AB: Our model is a little bit different in that we’re very concentrated with the companies that we invest in. In each fund, we back about 20 companies. As a result, we’re very picky, and when we do a deal, we’re pretty hands on as a result. So I’d say we picked our shots over the time period that you talked about.
I will tell you things have totally slowed down, especially in the Series B land that we play in. This year, we’ve only added two new core positions in the fund. And actually last year, we only added two new core positions.
Have you sold any shares to secondary buyers to manage your risk?
DC: We have not sold any positions yet. Obviously, we reserve the right to be opportunistic, but in general, when we make investments, we’re not investing to flip; we invest because we have a really strong thesis on the founder and on the business, and so far, so good.
Given your respective backgrounds, I have to ask what you think of Elon Musk’s stewardship of Twitter, or X?

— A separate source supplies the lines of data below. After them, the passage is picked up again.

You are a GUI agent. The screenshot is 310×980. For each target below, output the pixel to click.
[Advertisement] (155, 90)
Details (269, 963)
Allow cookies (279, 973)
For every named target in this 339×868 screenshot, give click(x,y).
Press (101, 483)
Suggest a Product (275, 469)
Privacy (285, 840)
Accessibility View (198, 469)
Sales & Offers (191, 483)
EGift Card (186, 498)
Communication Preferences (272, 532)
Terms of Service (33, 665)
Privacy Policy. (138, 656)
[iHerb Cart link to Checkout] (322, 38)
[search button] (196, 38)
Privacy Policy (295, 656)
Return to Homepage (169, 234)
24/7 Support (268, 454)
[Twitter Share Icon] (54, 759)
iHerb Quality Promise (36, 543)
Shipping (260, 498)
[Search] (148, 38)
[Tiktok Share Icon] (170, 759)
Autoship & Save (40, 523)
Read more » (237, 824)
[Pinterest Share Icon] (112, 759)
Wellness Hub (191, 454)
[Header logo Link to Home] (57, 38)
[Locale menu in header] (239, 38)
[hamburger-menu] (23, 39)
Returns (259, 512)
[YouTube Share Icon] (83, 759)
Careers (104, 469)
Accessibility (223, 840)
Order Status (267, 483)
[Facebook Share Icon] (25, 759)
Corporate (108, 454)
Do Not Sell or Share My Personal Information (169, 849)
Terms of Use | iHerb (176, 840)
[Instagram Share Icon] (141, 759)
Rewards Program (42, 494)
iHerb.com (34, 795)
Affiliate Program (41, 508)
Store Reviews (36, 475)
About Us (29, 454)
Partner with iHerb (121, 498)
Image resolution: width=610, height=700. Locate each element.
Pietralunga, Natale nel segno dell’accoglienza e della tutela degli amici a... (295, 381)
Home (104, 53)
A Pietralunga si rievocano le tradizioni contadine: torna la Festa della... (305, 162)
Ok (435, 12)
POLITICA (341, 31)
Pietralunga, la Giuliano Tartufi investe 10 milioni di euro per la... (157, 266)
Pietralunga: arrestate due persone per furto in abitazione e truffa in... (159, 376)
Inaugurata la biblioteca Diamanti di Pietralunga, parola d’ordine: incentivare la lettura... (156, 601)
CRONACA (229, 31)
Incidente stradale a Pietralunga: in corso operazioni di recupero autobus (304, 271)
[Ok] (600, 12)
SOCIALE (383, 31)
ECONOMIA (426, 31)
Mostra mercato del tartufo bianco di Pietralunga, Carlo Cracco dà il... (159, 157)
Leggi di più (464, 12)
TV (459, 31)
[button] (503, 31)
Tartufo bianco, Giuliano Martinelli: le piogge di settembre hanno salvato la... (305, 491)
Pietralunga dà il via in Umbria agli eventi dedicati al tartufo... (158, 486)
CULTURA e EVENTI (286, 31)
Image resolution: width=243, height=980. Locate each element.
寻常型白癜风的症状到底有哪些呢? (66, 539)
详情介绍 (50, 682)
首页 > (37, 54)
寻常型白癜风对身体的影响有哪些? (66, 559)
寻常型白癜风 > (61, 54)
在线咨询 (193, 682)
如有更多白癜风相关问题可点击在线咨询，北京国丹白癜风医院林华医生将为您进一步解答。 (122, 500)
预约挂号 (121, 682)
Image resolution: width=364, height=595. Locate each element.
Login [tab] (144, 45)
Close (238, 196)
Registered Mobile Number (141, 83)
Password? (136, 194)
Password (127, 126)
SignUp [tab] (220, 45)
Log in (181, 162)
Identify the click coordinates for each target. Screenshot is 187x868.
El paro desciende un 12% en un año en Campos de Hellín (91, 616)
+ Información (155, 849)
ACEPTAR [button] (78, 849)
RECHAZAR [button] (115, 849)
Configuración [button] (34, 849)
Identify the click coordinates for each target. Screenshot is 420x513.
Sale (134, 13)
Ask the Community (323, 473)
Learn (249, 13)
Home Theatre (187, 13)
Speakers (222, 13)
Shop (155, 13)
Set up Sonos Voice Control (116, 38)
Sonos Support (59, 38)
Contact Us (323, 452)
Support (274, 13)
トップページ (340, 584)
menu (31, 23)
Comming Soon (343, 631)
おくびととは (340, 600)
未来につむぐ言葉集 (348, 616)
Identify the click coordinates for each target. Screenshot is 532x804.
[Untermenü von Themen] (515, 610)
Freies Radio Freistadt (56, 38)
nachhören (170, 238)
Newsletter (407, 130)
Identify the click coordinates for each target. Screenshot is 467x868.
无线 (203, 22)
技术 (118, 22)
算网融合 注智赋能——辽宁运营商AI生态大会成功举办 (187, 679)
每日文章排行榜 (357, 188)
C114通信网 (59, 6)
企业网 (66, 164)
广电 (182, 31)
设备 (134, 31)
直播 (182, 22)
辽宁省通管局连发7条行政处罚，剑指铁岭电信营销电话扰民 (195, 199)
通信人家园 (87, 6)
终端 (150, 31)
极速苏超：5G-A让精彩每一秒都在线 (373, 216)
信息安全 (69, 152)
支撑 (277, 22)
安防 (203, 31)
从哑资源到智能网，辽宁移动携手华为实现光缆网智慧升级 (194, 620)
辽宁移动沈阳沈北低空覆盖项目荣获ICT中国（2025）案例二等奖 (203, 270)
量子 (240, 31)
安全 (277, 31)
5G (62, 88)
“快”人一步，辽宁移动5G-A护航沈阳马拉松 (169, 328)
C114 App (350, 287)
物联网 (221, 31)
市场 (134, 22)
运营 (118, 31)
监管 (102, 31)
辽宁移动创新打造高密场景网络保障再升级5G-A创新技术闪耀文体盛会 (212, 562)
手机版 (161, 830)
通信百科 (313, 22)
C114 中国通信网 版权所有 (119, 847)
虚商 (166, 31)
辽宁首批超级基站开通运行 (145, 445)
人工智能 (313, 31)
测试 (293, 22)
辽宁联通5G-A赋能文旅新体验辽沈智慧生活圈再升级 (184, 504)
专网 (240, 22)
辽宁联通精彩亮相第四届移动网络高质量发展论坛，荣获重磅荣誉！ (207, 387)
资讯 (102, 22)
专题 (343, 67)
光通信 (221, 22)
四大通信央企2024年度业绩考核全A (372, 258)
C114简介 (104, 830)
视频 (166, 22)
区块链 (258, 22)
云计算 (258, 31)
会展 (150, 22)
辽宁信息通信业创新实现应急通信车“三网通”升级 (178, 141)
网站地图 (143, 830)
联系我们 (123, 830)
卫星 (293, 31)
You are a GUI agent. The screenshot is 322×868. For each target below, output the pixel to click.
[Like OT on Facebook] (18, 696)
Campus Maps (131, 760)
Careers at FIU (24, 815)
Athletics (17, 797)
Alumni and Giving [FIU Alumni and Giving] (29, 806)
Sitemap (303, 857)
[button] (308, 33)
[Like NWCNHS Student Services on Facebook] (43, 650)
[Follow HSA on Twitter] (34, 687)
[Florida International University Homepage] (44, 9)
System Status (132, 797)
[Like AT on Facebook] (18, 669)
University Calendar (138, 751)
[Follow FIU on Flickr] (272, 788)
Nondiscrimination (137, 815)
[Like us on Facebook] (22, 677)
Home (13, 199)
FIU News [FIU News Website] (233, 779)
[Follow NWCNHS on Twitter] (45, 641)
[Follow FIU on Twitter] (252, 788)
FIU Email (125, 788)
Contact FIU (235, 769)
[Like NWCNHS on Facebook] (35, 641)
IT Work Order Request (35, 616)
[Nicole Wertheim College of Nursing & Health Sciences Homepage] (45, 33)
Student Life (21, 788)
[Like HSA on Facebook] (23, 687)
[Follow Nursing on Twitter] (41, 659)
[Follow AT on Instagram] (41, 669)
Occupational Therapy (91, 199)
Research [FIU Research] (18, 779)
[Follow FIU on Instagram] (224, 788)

DC: I think it’s pretty clear to everybody now that it’s a challenging company to run with all sorts of new challenges that even a seasoned executive might not have been exposed to previously. It has put us in a particularly good position to be able to help all kinds of companies, though. Yesterday, a CEO called us and said, ‘Do you guys have any experience with crisis communications?’ and I started laughing.
DF: One of the other things we’re learning is that the network effects of the Twitter product are stronger than any choices that [Musk’s] managers make. It’s basically like, you can’t kill this product, its network effects are so strong. It’s the proverbial cockroach and the nuclear explosion.
Do you think the world needs the “everything app” he’s trying to build?
DF: Some of this is just a timing game. I mean, Facebook’s Messenger product a bunch of years back tried to do an all-in-one strategy. It didn’t work out. The one place it has worked has been China. That doesn’t mean it can never work. I personally am a little skeptical.
There’s a lot of really exciting stuff happening in online commerce right now and mobile commerce, as well as the intersection of business messaging and commerce; those kinds of backgrounds are really useful and, by all means, credit to anyone who’s going to take a shot at these things. But betting on the more focused approach is probably where I’d come down personally anyway.
Above: a look inside 01 Advisors’s office in San Francisco’s Jackson Square neighborhood.